VICTORIA will have more days of catastrophic bushfire loss unless its ageing electricity system gets an urgent multibillion-dollar overhaul to prevent it starting fires, the Bushfires Royal Commission heard yesterday.
Senior counsel assisting the commission, Jack Rush, QC, called for the upgrade and criticised the state’s electricity safety regulator as weak, saying it had surrendered its authority over power companies.
Jonathan Beach, QC, for power company SP AusNet, said the suggested upgrades would cost up to $7.5 billion in its distribution area alone and could force consumers to pay 20 per cent more on their power bills every year for 20 years.
Mr Rush said that without substantial reform “we will continue on days of signifi-cant fire risk to have the sort of losses that we sustained on February 7”.
Mr Rush said the ageing overhead powerline network set up in rural areas in the 1950s should be “done away with” over the next 10 years and replaced by aerial bundling of wires, or by wires being put underground. “Aerial bundling technology pretty much will eliminate bushfire risk . . . Undergrounding would reduce bushfire risk and reduce maintenance and mean longer life.”

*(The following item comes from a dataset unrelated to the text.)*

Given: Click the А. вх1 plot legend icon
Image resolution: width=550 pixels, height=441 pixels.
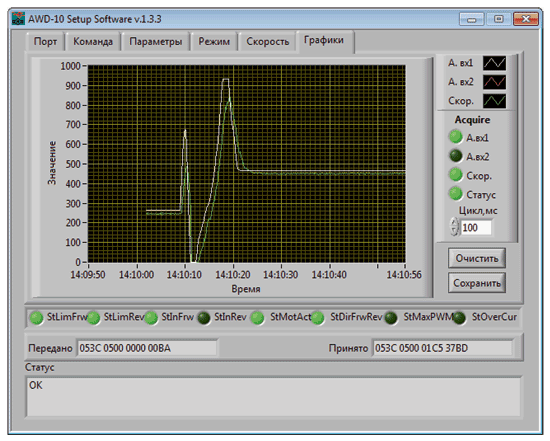Looking at the screenshot, I should (x=494, y=63).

Five of the biggest fires on Black Saturday, including the Kilmore East fire that killed 119 people, were allegedly started by electrical lines or fittings. In the Kilmore East fire, investigators reported that a line broke and fell to the ground, producing sparks that ignited dry vegetation.

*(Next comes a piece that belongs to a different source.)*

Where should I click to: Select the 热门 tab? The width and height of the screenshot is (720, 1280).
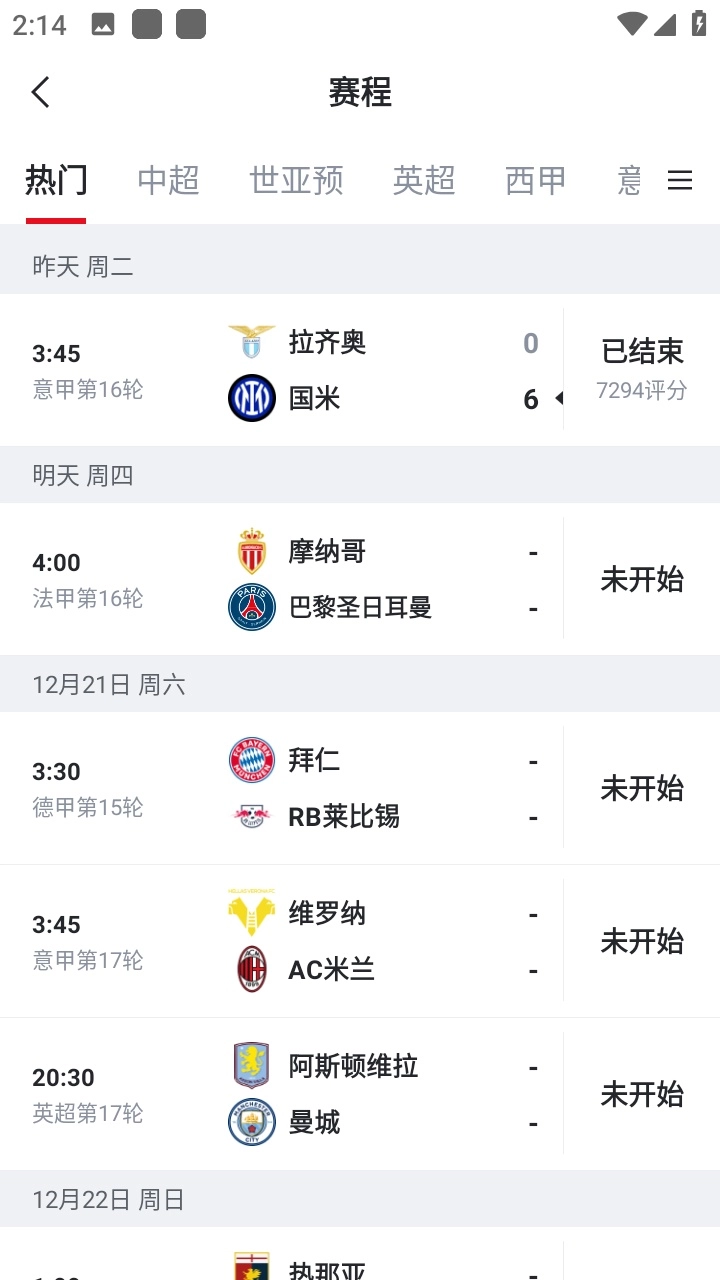56,180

Mr Rush said a 2004 study found the Powercor network alone had 11,374 route kilometres of conductor (electrical lines) aged between 55 and 64 years, and 10,318 kilometres aged between 65 and 74 years.
Mr Rush said the commissioners should recommend that:
■Parts be replaced when they get old, rather than waiting until they break or look worn. “At the moment the components are not replaced until it’s recognised by inspectors that they have failed or have deteriorated . . . Evidence was given that if the aircraft industry worked on that basis, we would have aircraft falling out of the sky.”
■Inspections of lines be done every three years, as was the case under the public-owned State Electricity Commission before privatisation, instead of every five. “(This) would result in a 70 per cent reduction in the number of in-service failures.”
■The government change regulations to ensure power companies had new obligations to upgrade systems.
■Devices that restore high-voltage power to faulty lines be disabled for the whole fire season on one kind of line, and modified to work only once on another kind of line, to avoid them triggering fires.
Mr Rush was scathing of Energy Safe Victoria, which regulates safety in the power, gas and pipeline industries, saying it had “in effect surrendered its position of authority in the regulatory relationship”. He said its “position of weakness” was made clear by the way power companies dismissed its criticisms.
An audit of Powercor’s bushfire mitigation plan for 2008 had concluded that “the majority of rusty ties and conductors were not being detected in the asset inspection process. When that conclusion was communicated by ESV to Powercor, Powercor simply rejected it”.
Mr Rush also accused ESV of not having the expertise “to meet the distribution companies on an equal footing”. “It is necessary to reform ESV so that it is properly funded so that it is able to undertake a proactive role.”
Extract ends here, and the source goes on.